* [Exercise objective]
Print every record exactly, omitting all pictures.

* [Dataset content]
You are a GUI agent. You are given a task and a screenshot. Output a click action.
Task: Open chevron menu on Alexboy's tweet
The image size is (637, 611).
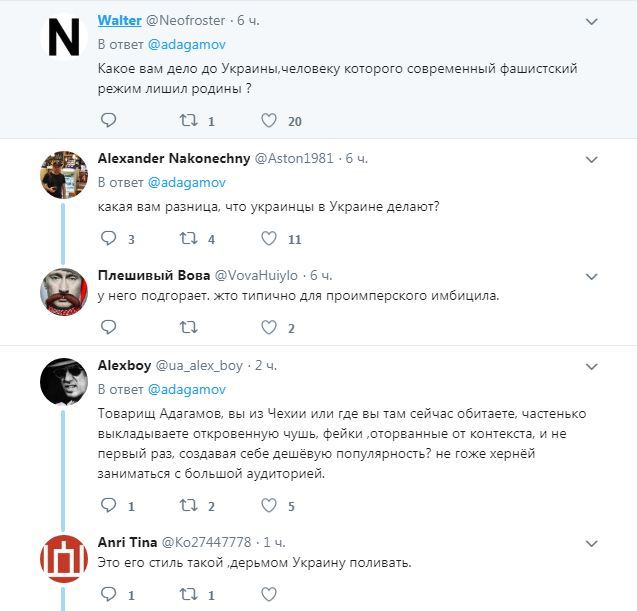(592, 366)
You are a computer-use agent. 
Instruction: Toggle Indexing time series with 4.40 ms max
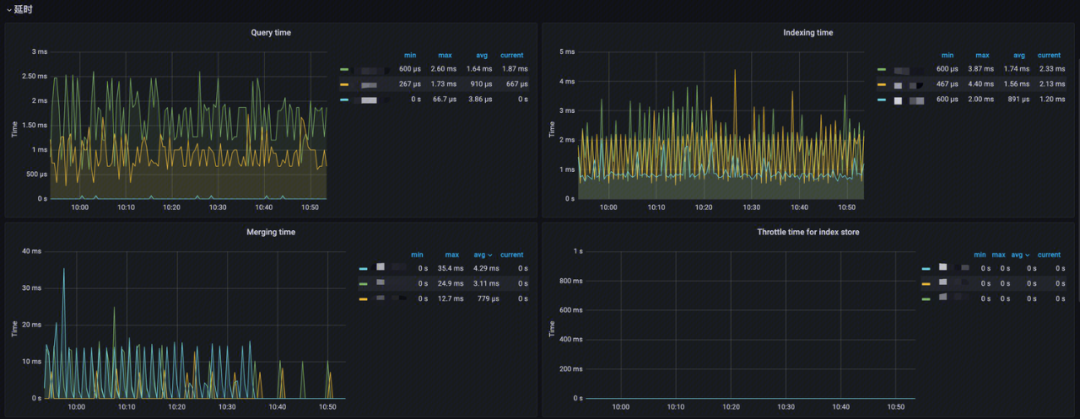pyautogui.click(x=909, y=85)
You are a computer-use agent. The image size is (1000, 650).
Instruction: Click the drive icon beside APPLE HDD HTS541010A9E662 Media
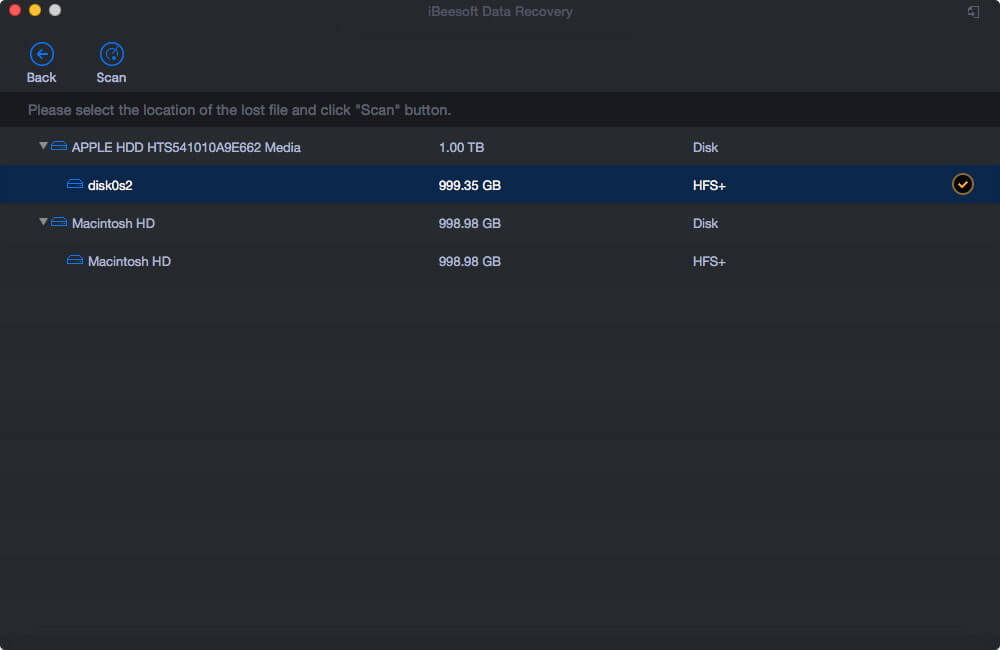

* [Answer area]
You are a GUI agent. You are given a task and a screenshot. Output a click action.
Task: Open chevron menu on Alexboy's tweet
The image size is (637, 611).
(592, 366)
You are a computer-use agent. 
Instruction: Toggle Indexing time series with 4.40 ms max
pyautogui.click(x=909, y=85)
You are a computer-use agent. The image size is (1000, 650).
Instruction: Click the drive icon beside APPLE HDD HTS541010A9E662 Media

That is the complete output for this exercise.